The task
Your output must be the line containing "in FROM clause" followed by every later line in the entries below, all copied exactly.

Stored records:
= = = = =
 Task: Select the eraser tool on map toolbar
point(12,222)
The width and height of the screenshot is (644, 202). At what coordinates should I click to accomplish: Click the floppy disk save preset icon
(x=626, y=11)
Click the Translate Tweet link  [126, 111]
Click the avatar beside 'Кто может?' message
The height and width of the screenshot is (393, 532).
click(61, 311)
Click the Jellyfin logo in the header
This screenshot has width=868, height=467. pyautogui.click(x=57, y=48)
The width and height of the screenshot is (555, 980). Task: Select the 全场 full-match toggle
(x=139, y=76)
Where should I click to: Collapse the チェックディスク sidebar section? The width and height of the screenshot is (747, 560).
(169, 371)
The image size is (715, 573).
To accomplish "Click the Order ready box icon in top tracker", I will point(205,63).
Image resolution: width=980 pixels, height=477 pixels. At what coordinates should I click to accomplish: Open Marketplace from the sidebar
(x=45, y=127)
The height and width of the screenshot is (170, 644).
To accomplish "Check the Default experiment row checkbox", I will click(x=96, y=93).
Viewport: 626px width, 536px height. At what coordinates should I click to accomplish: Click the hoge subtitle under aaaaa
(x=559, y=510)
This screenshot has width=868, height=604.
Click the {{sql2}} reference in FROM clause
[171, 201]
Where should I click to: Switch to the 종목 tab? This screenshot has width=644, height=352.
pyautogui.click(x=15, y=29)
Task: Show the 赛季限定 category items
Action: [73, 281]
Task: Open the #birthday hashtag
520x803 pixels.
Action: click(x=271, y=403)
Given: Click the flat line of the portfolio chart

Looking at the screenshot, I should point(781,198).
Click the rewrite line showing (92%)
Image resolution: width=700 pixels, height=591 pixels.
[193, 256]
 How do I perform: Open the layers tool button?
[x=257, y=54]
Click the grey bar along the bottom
= = = = =
Solution to this task
Click the {{sql2}} reference in FROM clause
[171, 201]
Where should I click to: Switch to the 종목 tab? This screenshot has width=644, height=352.
pyautogui.click(x=15, y=29)
Task: Show the 赛季限定 category items
Action: [73, 281]
Task: Open the #birthday hashtag
520x803 pixels.
Action: click(x=271, y=403)
Given: Click the flat line of the portfolio chart

Looking at the screenshot, I should point(781,198).
Click the rewrite line showing (92%)
Image resolution: width=700 pixels, height=591 pixels.
[193, 256]
 How do I perform: Open the layers tool button?
[x=257, y=54]
Click the grey bar along the bottom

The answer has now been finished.